Just before taking off to college, Doc and Wilbur had 50 cages of Dutch in their rabbit barn. Because rabbits were such a meaningful part of Doc’s life, Wilbur took care of the rabbits while Doc went to Purdue to pursue his undergraduate degree. After finishing his Bachelor of Science degree, Doc moved to the University of Illinois in Champagne, Illinois to earn his Master of Science in Ruminant Nutrition and then Doctorate in Meat Science. While pursuing his graduate degrees, he kept his rabbits in a Quonset hut on the campus farm. For most young rabbit breeders, rabbits take a break during college. For Doc, rabbits always remained close.
As a young man, Doc dreamed of being a veterinarian.

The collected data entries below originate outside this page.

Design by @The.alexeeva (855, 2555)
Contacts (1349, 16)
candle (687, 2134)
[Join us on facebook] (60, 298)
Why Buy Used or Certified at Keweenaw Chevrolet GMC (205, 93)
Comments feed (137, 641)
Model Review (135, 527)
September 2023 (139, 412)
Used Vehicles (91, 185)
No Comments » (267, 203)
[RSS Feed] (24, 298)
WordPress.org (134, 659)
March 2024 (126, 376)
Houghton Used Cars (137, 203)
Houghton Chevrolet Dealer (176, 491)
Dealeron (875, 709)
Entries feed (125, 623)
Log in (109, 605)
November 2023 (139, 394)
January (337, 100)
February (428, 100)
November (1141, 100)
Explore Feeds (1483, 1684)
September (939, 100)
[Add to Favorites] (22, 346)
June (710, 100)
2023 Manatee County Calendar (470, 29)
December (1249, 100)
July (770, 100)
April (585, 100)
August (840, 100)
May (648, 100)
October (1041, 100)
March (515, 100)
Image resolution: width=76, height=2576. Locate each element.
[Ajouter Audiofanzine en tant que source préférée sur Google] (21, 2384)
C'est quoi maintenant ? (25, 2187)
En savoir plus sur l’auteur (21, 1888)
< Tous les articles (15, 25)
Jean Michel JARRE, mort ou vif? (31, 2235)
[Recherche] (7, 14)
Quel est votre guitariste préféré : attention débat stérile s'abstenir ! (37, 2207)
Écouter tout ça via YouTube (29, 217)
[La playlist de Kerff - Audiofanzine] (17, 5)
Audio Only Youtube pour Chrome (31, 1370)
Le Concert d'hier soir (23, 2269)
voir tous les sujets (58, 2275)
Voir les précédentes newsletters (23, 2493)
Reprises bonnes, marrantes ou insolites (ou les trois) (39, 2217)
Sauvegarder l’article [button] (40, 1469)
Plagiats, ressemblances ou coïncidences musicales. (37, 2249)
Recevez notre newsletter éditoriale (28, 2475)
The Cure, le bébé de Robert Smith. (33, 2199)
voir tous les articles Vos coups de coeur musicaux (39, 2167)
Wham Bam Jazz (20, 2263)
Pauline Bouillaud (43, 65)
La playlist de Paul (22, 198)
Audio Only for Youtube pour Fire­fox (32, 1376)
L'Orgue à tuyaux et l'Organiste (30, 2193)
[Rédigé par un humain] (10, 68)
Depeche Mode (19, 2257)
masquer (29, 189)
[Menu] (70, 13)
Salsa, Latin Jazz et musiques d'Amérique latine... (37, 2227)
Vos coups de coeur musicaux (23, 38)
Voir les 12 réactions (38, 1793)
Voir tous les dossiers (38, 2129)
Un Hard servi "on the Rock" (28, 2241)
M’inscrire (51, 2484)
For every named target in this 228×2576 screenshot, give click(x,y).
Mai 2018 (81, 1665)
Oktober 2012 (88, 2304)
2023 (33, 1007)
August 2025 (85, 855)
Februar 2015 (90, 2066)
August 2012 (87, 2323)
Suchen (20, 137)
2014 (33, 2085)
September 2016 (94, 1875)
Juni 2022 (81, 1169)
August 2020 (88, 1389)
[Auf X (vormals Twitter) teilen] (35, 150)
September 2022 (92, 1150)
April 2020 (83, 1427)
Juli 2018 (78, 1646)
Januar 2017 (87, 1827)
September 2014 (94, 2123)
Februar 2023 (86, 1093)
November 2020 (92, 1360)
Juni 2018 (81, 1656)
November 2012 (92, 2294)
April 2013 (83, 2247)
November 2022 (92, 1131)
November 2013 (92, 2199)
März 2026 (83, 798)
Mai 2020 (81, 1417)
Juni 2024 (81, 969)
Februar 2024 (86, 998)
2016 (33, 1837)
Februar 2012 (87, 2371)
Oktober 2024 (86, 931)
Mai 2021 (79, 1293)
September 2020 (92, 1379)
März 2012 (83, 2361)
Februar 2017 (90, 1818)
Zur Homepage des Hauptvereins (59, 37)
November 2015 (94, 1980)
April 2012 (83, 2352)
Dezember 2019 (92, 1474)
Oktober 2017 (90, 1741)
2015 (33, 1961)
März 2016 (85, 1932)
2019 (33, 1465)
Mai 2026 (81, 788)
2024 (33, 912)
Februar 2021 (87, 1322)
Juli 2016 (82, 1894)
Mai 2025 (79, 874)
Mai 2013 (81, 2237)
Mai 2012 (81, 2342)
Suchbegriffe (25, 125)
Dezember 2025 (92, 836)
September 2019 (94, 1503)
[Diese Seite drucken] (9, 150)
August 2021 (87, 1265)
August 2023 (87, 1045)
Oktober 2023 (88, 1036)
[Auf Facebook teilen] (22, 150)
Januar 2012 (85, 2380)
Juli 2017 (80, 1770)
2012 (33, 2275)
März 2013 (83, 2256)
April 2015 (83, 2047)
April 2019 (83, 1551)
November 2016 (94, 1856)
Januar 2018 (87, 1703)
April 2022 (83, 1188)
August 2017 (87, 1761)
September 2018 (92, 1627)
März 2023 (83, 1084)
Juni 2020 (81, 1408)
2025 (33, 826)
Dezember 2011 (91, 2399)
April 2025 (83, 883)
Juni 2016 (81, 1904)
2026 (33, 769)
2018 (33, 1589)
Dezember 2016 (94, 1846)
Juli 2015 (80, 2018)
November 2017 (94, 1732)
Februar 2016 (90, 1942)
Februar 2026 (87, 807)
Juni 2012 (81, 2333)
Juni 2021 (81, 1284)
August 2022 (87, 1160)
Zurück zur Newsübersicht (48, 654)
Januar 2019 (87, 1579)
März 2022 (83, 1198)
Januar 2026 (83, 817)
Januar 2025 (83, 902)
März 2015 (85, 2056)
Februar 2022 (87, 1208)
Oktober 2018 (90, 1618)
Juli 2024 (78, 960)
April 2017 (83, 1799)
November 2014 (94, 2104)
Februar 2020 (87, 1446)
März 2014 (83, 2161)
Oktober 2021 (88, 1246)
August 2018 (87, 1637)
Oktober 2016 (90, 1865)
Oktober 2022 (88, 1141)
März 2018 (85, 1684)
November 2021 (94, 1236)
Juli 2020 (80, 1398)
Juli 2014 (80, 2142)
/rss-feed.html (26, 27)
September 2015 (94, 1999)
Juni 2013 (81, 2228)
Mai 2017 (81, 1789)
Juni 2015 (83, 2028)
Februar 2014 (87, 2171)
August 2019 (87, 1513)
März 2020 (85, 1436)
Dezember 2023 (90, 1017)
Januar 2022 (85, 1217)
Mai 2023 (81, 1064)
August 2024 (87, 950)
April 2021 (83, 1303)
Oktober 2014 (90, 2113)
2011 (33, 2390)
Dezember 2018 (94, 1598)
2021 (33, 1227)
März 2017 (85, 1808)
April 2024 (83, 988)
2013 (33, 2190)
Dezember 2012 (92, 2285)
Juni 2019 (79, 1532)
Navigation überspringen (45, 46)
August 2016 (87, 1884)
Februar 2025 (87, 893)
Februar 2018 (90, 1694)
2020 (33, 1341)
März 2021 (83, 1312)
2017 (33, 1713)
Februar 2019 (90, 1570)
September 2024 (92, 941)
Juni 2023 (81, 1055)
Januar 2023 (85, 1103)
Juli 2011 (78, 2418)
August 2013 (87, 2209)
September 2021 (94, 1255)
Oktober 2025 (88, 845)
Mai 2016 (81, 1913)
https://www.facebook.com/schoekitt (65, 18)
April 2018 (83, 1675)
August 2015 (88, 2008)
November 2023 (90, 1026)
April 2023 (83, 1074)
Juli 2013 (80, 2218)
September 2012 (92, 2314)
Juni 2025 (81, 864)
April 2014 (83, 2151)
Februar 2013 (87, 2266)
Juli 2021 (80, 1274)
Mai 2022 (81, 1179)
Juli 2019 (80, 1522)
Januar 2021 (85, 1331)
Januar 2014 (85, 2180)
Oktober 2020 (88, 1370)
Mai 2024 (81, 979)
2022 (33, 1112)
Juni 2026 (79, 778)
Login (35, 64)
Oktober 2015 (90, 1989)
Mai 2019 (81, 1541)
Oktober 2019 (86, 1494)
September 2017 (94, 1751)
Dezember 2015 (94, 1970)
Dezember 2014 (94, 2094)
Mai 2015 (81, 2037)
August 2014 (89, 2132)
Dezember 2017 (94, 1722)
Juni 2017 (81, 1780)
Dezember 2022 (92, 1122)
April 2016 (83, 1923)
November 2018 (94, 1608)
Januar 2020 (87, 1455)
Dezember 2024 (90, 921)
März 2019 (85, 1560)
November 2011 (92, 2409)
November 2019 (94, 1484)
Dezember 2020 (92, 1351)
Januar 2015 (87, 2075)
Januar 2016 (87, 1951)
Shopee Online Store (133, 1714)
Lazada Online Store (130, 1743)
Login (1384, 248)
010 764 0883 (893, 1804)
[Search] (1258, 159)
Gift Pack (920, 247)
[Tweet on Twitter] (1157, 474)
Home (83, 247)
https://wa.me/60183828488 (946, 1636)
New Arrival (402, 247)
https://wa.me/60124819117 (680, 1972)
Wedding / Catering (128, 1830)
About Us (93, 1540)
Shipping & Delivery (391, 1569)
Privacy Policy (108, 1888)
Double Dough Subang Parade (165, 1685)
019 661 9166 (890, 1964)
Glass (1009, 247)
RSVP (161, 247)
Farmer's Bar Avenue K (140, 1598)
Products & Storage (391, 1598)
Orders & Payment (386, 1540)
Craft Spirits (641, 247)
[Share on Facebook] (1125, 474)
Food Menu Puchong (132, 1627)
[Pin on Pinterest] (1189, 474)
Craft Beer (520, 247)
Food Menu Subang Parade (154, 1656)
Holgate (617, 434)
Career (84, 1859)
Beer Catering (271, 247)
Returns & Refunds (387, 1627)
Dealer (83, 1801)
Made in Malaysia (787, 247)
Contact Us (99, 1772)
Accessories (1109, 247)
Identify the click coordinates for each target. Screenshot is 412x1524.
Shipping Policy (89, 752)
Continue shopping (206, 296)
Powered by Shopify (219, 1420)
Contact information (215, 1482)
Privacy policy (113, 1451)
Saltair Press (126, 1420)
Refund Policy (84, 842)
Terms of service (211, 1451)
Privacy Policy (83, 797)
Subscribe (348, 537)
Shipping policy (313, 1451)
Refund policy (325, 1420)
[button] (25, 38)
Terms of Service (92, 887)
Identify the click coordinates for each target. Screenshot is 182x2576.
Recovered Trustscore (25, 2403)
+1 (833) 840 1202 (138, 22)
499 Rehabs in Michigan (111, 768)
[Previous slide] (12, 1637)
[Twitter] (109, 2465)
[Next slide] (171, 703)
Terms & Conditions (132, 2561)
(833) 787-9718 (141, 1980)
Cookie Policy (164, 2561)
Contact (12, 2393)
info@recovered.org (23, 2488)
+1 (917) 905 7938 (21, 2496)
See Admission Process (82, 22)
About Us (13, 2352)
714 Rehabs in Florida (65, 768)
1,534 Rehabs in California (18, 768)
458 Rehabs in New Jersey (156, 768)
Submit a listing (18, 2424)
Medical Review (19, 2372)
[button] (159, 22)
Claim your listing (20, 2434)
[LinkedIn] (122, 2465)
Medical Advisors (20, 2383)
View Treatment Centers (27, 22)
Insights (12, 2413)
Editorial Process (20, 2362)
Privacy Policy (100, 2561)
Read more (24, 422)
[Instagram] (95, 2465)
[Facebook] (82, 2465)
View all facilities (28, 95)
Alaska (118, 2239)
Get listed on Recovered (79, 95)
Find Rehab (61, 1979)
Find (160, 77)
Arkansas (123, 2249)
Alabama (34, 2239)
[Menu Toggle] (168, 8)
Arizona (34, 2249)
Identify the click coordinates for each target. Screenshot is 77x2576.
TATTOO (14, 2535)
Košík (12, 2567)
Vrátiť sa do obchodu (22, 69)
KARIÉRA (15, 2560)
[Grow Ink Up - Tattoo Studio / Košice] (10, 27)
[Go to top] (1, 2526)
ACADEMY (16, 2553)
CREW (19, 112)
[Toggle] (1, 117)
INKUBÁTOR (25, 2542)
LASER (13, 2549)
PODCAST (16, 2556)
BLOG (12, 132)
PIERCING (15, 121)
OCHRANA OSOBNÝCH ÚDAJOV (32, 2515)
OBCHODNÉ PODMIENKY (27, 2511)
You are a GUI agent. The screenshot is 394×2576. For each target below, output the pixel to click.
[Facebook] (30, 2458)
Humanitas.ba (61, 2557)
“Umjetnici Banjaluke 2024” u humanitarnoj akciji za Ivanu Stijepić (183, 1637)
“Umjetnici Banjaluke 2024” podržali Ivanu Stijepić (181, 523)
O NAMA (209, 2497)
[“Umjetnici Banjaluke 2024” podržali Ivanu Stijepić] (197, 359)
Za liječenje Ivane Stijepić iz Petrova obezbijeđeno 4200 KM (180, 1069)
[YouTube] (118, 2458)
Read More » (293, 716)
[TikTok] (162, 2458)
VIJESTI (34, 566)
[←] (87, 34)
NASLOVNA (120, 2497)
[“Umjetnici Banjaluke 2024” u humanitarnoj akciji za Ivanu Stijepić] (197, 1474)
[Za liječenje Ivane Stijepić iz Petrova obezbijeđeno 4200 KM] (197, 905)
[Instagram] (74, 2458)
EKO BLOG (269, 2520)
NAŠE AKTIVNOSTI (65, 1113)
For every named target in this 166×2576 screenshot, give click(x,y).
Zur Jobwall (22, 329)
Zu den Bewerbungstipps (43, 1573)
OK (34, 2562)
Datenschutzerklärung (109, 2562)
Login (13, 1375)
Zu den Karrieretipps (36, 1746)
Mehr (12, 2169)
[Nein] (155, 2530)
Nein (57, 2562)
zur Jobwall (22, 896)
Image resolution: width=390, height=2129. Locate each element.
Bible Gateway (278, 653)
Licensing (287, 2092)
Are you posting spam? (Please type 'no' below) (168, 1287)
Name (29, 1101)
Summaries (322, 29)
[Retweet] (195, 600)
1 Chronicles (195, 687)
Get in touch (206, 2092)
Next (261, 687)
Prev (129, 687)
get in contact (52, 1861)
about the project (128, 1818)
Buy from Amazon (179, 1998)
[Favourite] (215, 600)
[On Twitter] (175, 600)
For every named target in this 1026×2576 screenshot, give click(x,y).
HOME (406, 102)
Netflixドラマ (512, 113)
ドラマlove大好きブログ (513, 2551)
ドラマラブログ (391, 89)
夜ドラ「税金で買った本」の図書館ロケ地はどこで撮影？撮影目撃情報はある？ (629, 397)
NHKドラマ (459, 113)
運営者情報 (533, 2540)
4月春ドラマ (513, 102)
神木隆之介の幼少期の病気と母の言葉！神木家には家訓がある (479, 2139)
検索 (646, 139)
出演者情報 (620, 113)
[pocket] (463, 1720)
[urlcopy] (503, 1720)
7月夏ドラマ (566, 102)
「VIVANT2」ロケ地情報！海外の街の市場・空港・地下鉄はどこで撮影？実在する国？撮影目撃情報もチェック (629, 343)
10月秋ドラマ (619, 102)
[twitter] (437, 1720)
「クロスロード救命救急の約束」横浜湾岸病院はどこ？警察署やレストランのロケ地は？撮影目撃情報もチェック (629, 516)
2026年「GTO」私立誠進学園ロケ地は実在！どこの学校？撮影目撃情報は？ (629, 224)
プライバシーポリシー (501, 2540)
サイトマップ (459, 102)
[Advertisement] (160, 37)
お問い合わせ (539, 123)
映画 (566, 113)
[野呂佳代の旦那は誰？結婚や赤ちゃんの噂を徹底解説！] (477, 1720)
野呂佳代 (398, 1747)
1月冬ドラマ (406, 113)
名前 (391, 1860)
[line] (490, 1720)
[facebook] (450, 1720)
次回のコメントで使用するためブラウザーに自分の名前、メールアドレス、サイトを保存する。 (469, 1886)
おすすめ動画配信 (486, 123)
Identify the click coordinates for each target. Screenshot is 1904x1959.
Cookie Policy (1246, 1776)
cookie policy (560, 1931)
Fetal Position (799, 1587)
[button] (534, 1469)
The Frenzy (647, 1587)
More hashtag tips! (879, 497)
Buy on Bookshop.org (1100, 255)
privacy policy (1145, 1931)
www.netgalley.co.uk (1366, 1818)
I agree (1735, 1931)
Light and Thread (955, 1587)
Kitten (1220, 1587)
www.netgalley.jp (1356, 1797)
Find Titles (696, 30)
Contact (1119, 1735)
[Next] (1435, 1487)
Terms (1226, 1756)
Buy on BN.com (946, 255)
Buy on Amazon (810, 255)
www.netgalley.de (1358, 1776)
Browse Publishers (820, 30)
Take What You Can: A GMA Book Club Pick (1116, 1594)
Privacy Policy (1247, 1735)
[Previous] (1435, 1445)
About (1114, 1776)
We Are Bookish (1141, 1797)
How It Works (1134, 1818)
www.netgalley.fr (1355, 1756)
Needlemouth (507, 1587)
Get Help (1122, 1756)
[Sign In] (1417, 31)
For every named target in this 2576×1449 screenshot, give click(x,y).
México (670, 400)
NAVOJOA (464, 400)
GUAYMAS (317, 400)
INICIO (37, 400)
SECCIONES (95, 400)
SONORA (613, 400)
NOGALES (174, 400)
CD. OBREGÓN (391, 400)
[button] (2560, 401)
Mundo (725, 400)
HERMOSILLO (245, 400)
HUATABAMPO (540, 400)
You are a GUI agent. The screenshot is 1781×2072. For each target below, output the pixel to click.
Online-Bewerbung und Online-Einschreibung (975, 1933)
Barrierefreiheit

However, it was his instinctive love for teaching which inspired him to pursue a career as a professor of Animal Science. After a connection to a famous Flemish Giant breeder and meat science professor at Fresno State University, Doc Jacobs, young Dr. Scott Williamson packed a moving truck with his belongings and 21 rabbits to accept a position at the California State University. Doc vividly recalls forgetting to close the backdoor on the moving truck after a gas stop during his last freeway miles to Fresno on that trip. He was quick to accredit the honking and waving of each passerby to the type of warm, welcoming people of his new hometown! Remarkably, no rabbit carriers were lost during those last miles, and so began the California chapters of Doc’s ARBA, professional, and personal life.
Doc started a family, and had four children, Kate, Kelli, Beau and Hannah. Rabbits were a family activity in California for Doc, and his children fondly recall the bonding time together while traveling to shows, just like young Scott and his dad, Wilbur. His son, Beau, made the ARBA and his dad proud as a “rabbit kid” who would be elected to national President of FFA in 2006.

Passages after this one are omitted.